Work to complete:
Output the whole listing with nothing altered.

Available data:
= = =

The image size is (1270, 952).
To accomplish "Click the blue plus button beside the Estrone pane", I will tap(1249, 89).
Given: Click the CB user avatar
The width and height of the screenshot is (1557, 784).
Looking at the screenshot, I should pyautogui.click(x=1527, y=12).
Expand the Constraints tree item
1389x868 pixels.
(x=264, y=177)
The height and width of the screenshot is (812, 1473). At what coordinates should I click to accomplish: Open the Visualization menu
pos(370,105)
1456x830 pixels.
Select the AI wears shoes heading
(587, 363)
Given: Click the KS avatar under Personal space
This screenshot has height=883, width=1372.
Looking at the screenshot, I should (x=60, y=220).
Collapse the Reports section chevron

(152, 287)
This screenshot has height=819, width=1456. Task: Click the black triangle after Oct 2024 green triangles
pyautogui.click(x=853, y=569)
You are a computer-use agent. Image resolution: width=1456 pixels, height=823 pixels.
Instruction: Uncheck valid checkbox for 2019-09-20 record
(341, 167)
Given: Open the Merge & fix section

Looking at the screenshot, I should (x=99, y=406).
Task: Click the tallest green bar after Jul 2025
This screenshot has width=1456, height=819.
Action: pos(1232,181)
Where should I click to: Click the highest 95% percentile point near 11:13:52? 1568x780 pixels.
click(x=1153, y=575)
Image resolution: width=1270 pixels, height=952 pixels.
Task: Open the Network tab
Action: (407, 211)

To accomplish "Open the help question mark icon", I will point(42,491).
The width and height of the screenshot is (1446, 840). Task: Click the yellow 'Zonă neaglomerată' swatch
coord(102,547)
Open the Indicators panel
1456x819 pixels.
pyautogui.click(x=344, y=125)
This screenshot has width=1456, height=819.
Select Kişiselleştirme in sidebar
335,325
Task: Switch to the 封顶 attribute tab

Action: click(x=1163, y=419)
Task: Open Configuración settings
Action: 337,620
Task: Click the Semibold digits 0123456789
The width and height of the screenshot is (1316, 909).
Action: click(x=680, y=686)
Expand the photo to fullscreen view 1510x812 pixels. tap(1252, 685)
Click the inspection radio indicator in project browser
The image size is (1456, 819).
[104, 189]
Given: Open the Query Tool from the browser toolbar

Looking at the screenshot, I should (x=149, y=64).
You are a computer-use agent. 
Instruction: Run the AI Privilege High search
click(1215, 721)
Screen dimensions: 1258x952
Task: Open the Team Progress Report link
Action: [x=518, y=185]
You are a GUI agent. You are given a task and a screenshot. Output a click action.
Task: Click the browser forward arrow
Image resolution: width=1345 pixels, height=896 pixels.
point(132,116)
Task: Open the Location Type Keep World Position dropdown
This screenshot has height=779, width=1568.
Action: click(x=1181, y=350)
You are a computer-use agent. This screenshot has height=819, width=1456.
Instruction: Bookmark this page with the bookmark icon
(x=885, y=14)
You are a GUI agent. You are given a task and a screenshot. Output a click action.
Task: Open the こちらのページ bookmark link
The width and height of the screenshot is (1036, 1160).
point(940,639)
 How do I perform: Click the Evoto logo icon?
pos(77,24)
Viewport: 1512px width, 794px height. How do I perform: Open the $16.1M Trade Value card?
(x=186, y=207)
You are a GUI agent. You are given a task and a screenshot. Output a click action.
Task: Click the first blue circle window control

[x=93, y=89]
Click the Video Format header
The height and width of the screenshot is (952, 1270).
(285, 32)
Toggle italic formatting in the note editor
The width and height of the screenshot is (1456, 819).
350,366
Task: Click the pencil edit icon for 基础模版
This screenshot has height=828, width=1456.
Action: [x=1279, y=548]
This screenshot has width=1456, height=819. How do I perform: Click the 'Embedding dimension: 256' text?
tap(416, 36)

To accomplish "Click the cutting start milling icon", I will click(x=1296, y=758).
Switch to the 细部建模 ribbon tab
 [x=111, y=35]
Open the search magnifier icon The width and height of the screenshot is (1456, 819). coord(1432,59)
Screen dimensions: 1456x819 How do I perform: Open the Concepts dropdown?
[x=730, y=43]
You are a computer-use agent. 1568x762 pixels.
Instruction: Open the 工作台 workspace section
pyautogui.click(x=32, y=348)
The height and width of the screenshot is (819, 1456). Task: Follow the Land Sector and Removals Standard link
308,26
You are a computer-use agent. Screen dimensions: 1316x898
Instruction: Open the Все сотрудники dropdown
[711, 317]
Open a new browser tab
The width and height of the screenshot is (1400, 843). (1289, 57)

= = =

Response area:
The image size is (1270, 952).
To accomplish "Click the blue plus button beside the Estrone pane", I will tap(1249, 89).
Given: Click the CB user avatar
The width and height of the screenshot is (1557, 784).
Looking at the screenshot, I should pyautogui.click(x=1527, y=12).
Expand the Constraints tree item
1389x868 pixels.
(x=264, y=177)
The height and width of the screenshot is (812, 1473). At what coordinates should I click to accomplish: Open the Visualization menu
pos(370,105)
1456x830 pixels.
Select the AI wears shoes heading
(587, 363)
Given: Click the KS avatar under Personal space
This screenshot has height=883, width=1372.
Looking at the screenshot, I should (x=60, y=220).
Collapse the Reports section chevron

(152, 287)
This screenshot has height=819, width=1456. Task: Click the black triangle after Oct 2024 green triangles
pyautogui.click(x=853, y=569)
You are a computer-use agent. Image resolution: width=1456 pixels, height=823 pixels.
Instruction: Uncheck valid checkbox for 2019-09-20 record
(341, 167)
Given: Open the Merge & fix section

Looking at the screenshot, I should (x=99, y=406).
Task: Click the tallest green bar after Jul 2025
This screenshot has width=1456, height=819.
Action: pos(1232,181)
Where should I click to: Click the highest 95% percentile point near 11:13:52? 1568x780 pixels.
click(x=1153, y=575)
Image resolution: width=1270 pixels, height=952 pixels.
Task: Open the Network tab
Action: (407, 211)

To accomplish "Open the help question mark icon", I will point(42,491).
The width and height of the screenshot is (1446, 840). Task: Click the yellow 'Zonă neaglomerată' swatch
coord(102,547)
Open the Indicators panel
1456x819 pixels.
pyautogui.click(x=344, y=125)
This screenshot has width=1456, height=819.
Select Kişiselleştirme in sidebar
335,325
Task: Switch to the 封顶 attribute tab

Action: click(x=1163, y=419)
Task: Open Configuración settings
Action: 337,620
Task: Click the Semibold digits 0123456789
The width and height of the screenshot is (1316, 909).
Action: click(x=680, y=686)
Expand the photo to fullscreen view 1510x812 pixels. tap(1252, 685)
Click the inspection radio indicator in project browser
The image size is (1456, 819).
[104, 189]
Given: Open the Query Tool from the browser toolbar

Looking at the screenshot, I should (x=149, y=64).
You are a computer-use agent. 
Instruction: Run the AI Privilege High search
click(1215, 721)
Screen dimensions: 1258x952
Task: Open the Team Progress Report link
Action: [x=518, y=185]
You are a GUI agent. You are given a task and a screenshot. Output a click action.
Task: Click the browser forward arrow
Image resolution: width=1345 pixels, height=896 pixels.
point(132,116)
Task: Open the Location Type Keep World Position dropdown
This screenshot has height=779, width=1568.
Action: click(x=1181, y=350)
You are a computer-use agent. This screenshot has height=819, width=1456.
Instruction: Bookmark this page with the bookmark icon
(x=885, y=14)
You are a GUI agent. You are given a task and a screenshot. Output a click action.
Task: Open the こちらのページ bookmark link
The width and height of the screenshot is (1036, 1160).
point(940,639)
 How do I perform: Click the Evoto logo icon?
pos(77,24)
Viewport: 1512px width, 794px height. How do I perform: Open the $16.1M Trade Value card?
(x=186, y=207)
You are a GUI agent. You are given a task and a screenshot. Output a click action.
Task: Click the first blue circle window control

[x=93, y=89]
Click the Video Format header
The height and width of the screenshot is (952, 1270).
(285, 32)
Toggle italic formatting in the note editor
The width and height of the screenshot is (1456, 819).
350,366
Task: Click the pencil edit icon for 基础模版
This screenshot has height=828, width=1456.
Action: [x=1279, y=548]
This screenshot has width=1456, height=819. How do I perform: Click the 'Embedding dimension: 256' text?
tap(416, 36)

To accomplish "Click the cutting start milling icon", I will click(x=1296, y=758).
Switch to the 细部建模 ribbon tab
 [x=111, y=35]
Open the search magnifier icon The width and height of the screenshot is (1456, 819). coord(1432,59)
Screen dimensions: 1456x819 How do I perform: Open the Concepts dropdown?
[x=730, y=43]
You are a computer-use agent. 1568x762 pixels.
Instruction: Open the 工作台 workspace section
pyautogui.click(x=32, y=348)
The height and width of the screenshot is (819, 1456). Task: Follow the Land Sector and Removals Standard link
308,26
You are a computer-use agent. Screen dimensions: 1316x898
Instruction: Open the Все сотрудники dropdown
[711, 317]
Open a new browser tab
The width and height of the screenshot is (1400, 843). (1289, 57)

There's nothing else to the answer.